== Segment start ==

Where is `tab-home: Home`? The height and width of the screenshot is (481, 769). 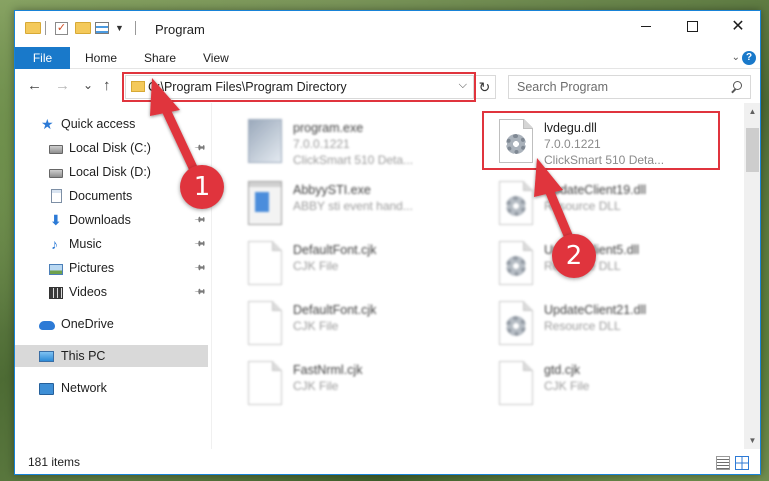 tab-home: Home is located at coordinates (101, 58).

== Segment end ==
== Segment start ==

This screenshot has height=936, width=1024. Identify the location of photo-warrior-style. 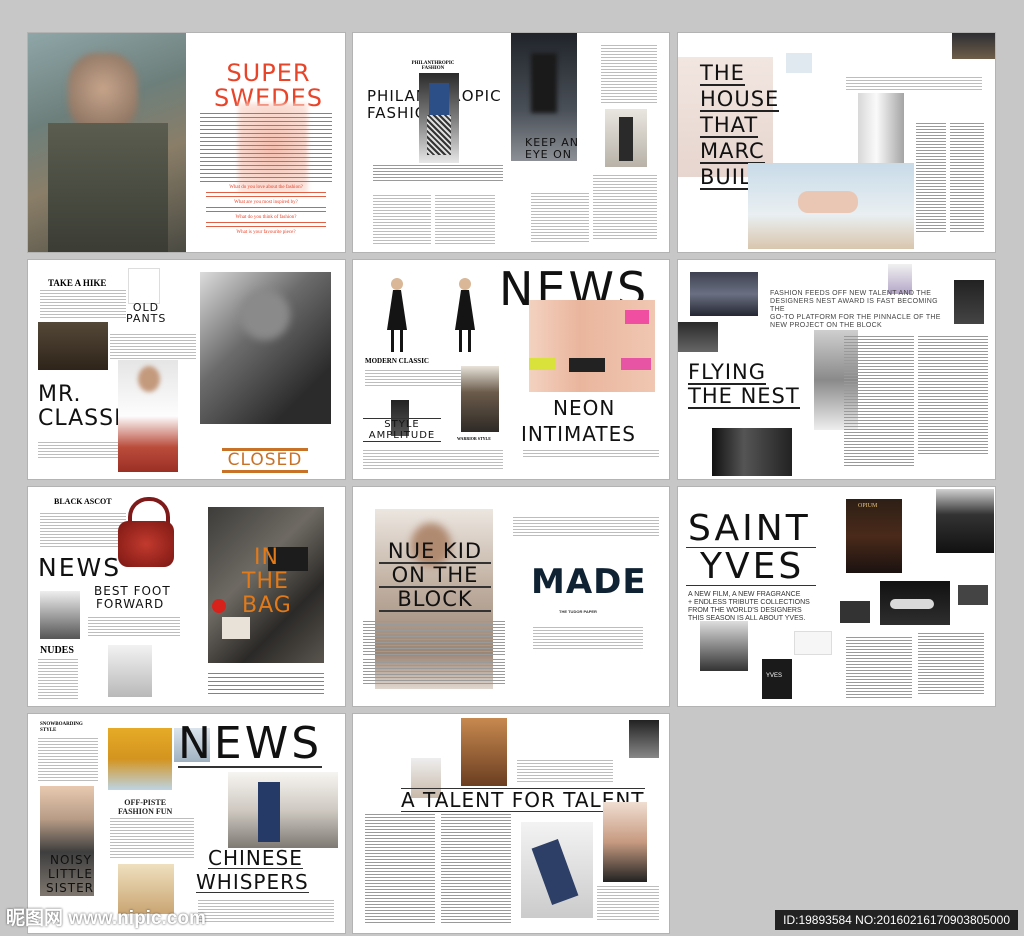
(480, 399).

== Segment end ==
== Segment start ==

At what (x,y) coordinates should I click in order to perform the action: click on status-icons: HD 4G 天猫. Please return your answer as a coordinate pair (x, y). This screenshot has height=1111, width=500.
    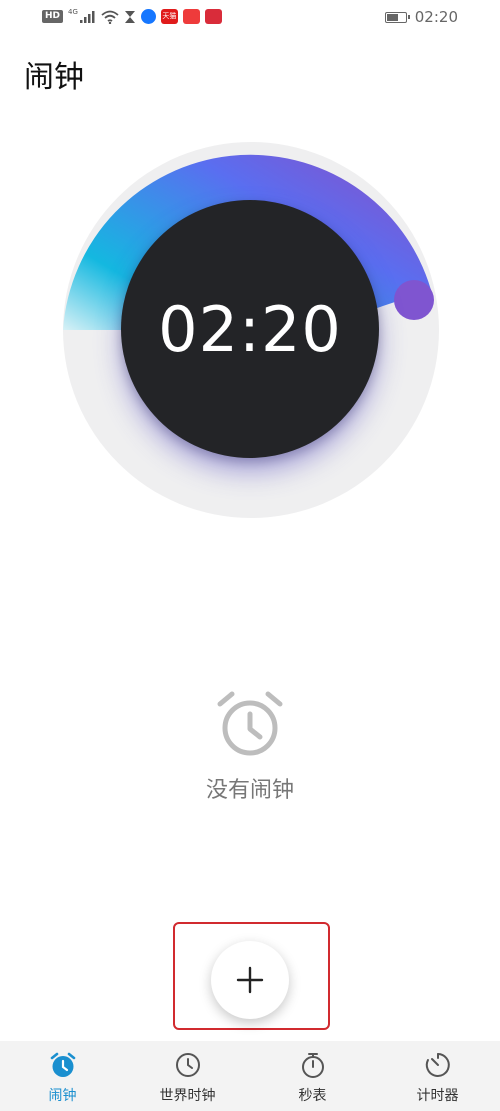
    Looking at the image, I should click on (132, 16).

== Segment end ==

• [WHAT YOU HAVE TO DO] Arrange as a Markdown table with columns "No." and "Line" the part of the rows that opens with the line containing "At what (x,y)" and closes with the line containing "Looking at the", numbering each line and skipping blank lines. Leave the pictures out of the table.

• [ANSWER]
| No. | Line |
|---|---|
| 1 | At what (x,y) coordinates should I click in order to perform the action: click on status-icons: HD 4G 天猫. Please return your answer as a coordinate pair (x, y). This screenshot has height=1111, width=500. |
| 2 |     Looking at the image, I should click on (132, 16). |